Distribution is the next piece of the puzzle. Books generally reach the market through wholesalers (who make the books available to bookstores without doing any active selling) and distributors (sales people who solicit orders from bookstores). According to Masterson, one-book publishers are rarely well served by distributors.

And both wholesalers and distributors take their cut of the profit. Wholesalers get 55% discount off of list; distributors 65% to 70%. Plus the retailer gets a 40% cut. In the end, for a $20 book, the publisher will only get $6­$9 per book.

There's yet another wrinkle to selling books. All the books in bookstores are owned by publishers. When a bookstore orders copies of a title, they get net-90 payment terms. When the bill comes due, any unsold copies go back to the publisher. Theoretically, the books should be in sellable condition, but that isn't always the case.
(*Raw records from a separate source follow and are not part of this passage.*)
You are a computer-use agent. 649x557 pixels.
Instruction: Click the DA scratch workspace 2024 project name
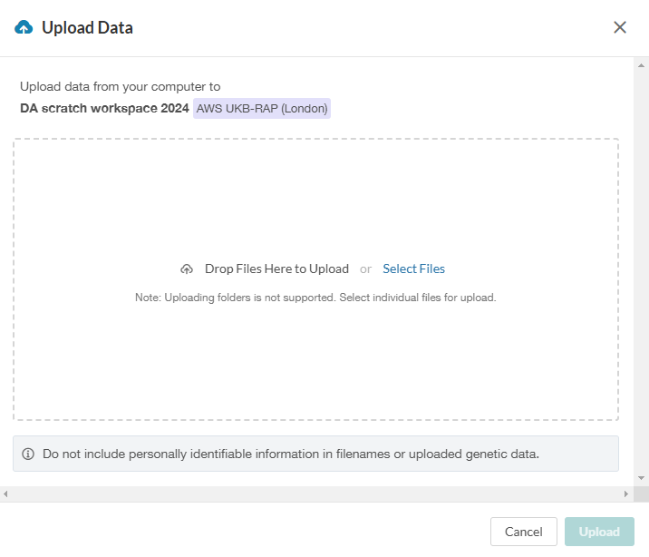click(x=104, y=108)
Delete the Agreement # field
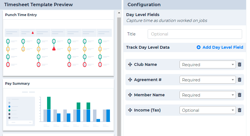Viewport: 250px width, 136px height. pyautogui.click(x=240, y=80)
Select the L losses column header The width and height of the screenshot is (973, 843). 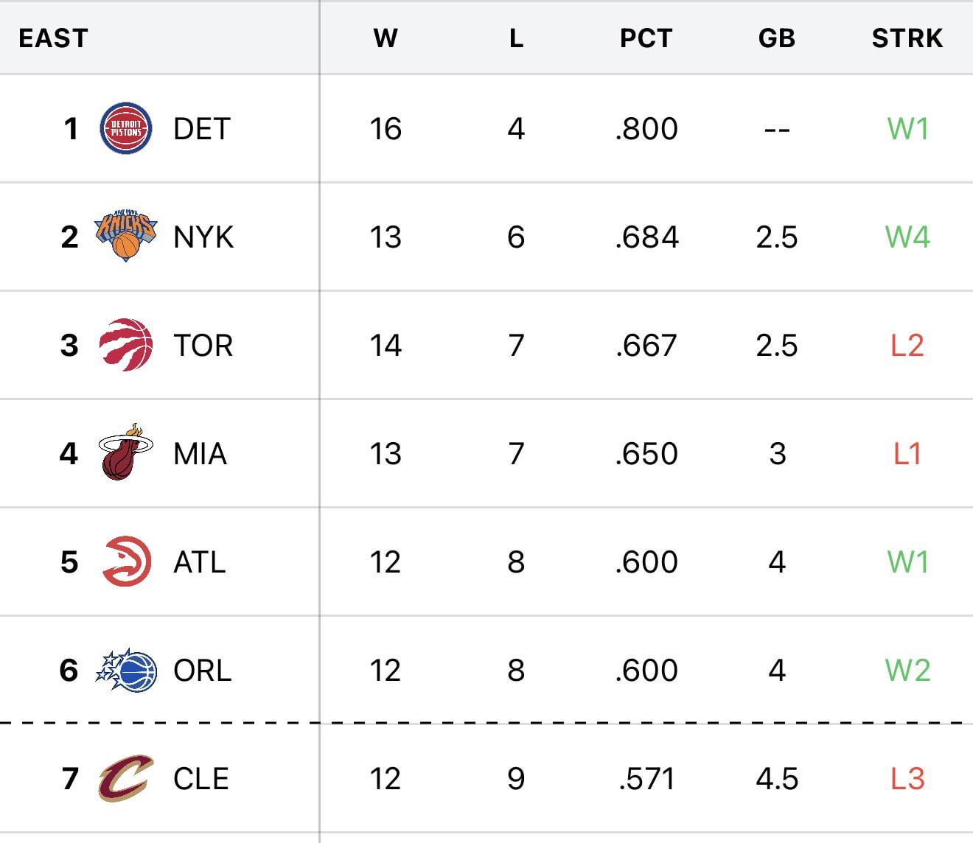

Printing on demand (POD) is one option for printing short runs of books. POD can have several different meanings: self-publishing through a POD service such as Xlibris or iUniverse; using a vendor like Lightning Source to print single books as orders come in; and using digital printing technologies rather than traditional offset methods to print a book.

As far as digital printing technologies go, Masterson noted that there is a price break point. The longer the book (somewhere around the 350-page mark), the less feasible it is to print using digital technologies. One of his clients chose to print his book text digitally and have his book covers run on an offset press.